• DOCUMENT SECTION:
The total tract mineral retention of major minerals in young broilers from days 3 to 14 post-hatch is presented in

Table 3. The retention for individual minerals differed widely, ranging from 0.24 for Mg to 0.64 for Na on day 14. A notable finding was the very high (>92%) retention of Na on day 3. Age effects were significant (p<0.05) for all minerals, with retention being highest on day 3. The exception was Ca where the highest retention was observed on day 5. In general mineral retention declined from day 3 to day 7 after which no changes were observed to day 14. Decline in mineral retention with age was similar across all three diets, as shown by non-significant (p>0.05) diet type x age interaction.

Diet type effect was significant (p<0.05) for Ca retention on day 3, for Mg on day 5, for P on all days except day 14 and for Na on all days except day 3. Retention of K was not different (p>0.05) between the diet types. In general, mineral retention in sorghum diets was found to be greater than those in maize- and wheat-based diets. Another notable observation was the lower (p<0.05) Na retention in wheat-based diets compared to those in the other two diet types.

The total tract retention of trace minerals in young broilers is shown in Table 4. Retention coefficients of the trace minerals were determined to be considerably lower than those determined for major minerals. Of particular interest was that the retention coefficient of Zn was close to zero on day 14. Age effects were significant (p<0.05) for all trace minerals, with retention being highest at day 3, declining to day 5 and then remaining unchanged to day 14. Diet type x age interaction was not significant (p>0.05) for any trace mineral, indicating that the changes in retention with age was similar, irrespective of diet type.

Diet type effects were significant (p<0.05) for Fe retention from day 7 onwards, for Mn and Zn till day 7 and for Cu on all days except day 9. The notable observations were the lower retention of Fe and higher retention of Cu in sorghum-based diets, and the lower Cu retention in maize-based diets.

• EXERCISE DATA:

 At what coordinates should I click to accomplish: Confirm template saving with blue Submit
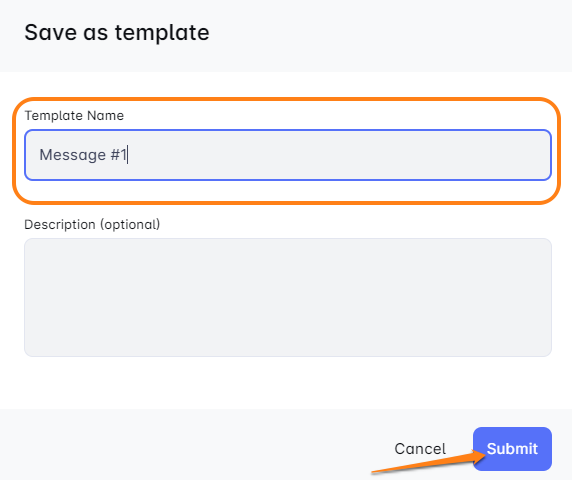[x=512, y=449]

...

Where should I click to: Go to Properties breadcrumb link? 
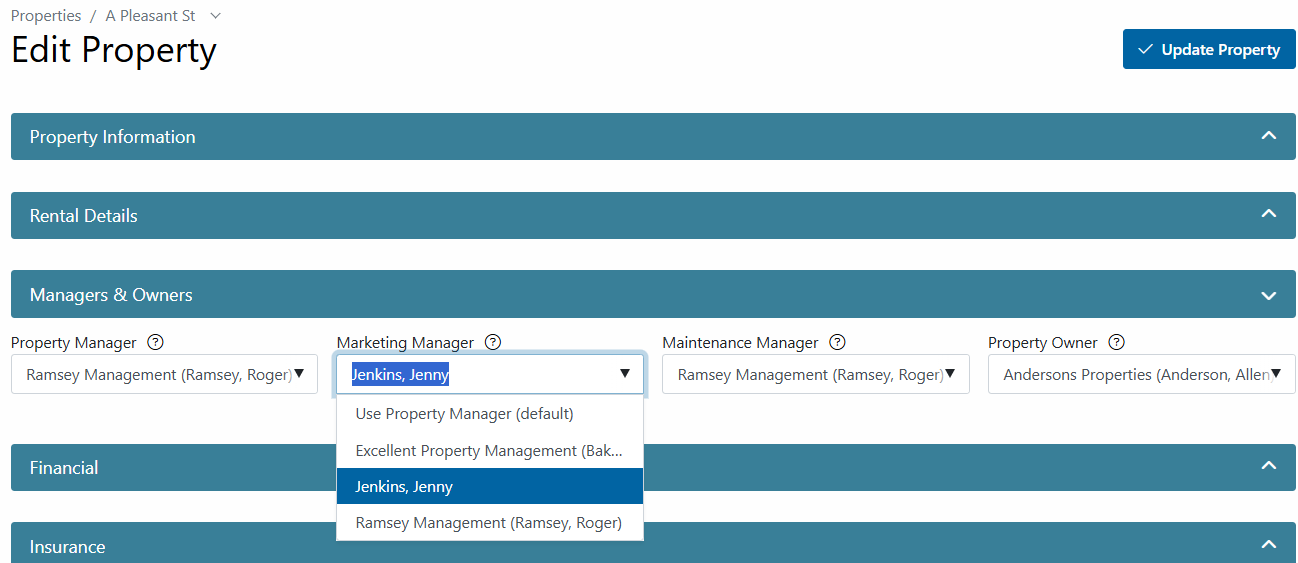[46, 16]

• ASSIGNED TASK:
Extend the passage on mineral retention in young broilers by writing what comes next after its last sentence.

• REPLY:
DISCUSSION

No published data are available on the pattern of mineral retention over the first 14 days of age in broiler chickens. However, some studies have shown a decrease in the apparent metabolisable energy over the first several days post-hatch, followed by an increase after the first week (Zelenka, 1968; Murakami et al., 1992; Thomas et al., 2008); In general, the mineral retention data showed a similar pattern, with the highest retention coefficients being observed at 3-5 days, declining thereafter to day 7 post-hatch and then remaining unchanged to day 14. However, in contrast to those observed in apparent metabolisable energy, no differences in retention were noted between days 7 and 14 of age. In the newly hatched chick, the yolk sac is the primary contributor to the overall nutrition during the first few days of life and the presence of yolk appears to have a beneficial effect on mineral retention, as indicated by the high retention coefficients on day 3. The subsequent drop in mineral retention may reflect the loss of this yolk sac effect. In addition, the digestive tract of the newly hatched chick is sterile and is rapidly colonised by microflora after hatching. The changing gut microflora may contain bacterial species which may lower availability by competing for minerals and it is possible that these effects may also contribute, at least in part, to the subsequent drop in mineral retention.

Studies reporting retention coefficients for a range of minerals in poultry are scanty and, to the authors' knowledge, no published data are available for young birds. The exceptions are the retention of Ca and P for which, because of increasing interest in phytase research, wealth of data have become available for older birds. The retention coefficients of around 0.45 for Ca and 0.50 for P determined in the current study for 14-day old broilers is comparable to those generally reported in the phytase literature for 21-day old broilers (Selle and Ravindran, 2007). Ravindran et al. (2006) determined the ileal digestibility and total tract retention of a number of minerals for 21-day old broiler chickens. The major differences between ileal digestibility and retention coefficients are method of determination (marker vs. total excreta collection) and site of determination (ileal vs. excreta). Data from their study showed ileal digestibility and total tract retention coefficients were similar for Ca, P, Fe and Mn, lower retention coefficients for K and Zn, and higher retention coefficients for Mg, Cu and Na. In particular, the retention coefficient was considerably higher (0.68) than the ileal digestibility coefficient (-0.30) for Na, suggesting that significant re-absorption of Na is taking place in the hindgut of chickens.

No obvious explanations can be provided for the differences observed in the retention of some minerals in different diet types. These include the lower retention of Na in wheat-based diets, lower retention of Fe and higher retention of Cu in sorghum-based diets, and lower retention of Cu in maize-based diets.

Trace minerals are usually supplied in commercial poultry diets as inorganic trace mineral salts (oxides or sulphates). However, it is known that the bioavailability of inorganic trace minerals can be low and variable due to an array of nutritional antagonisms, including dietary levels of phytic acid, fibre, Ca and P (Ravindran et al., 1995; Underwood and Suttle, 1999; Leeson, 2005). This may explain the very poor retention of trace minerals determined for Mn and Zn in the current study. Given the biological importance of these minerals in growth and metabolism, there data highlight the need to improve their retention in young birds.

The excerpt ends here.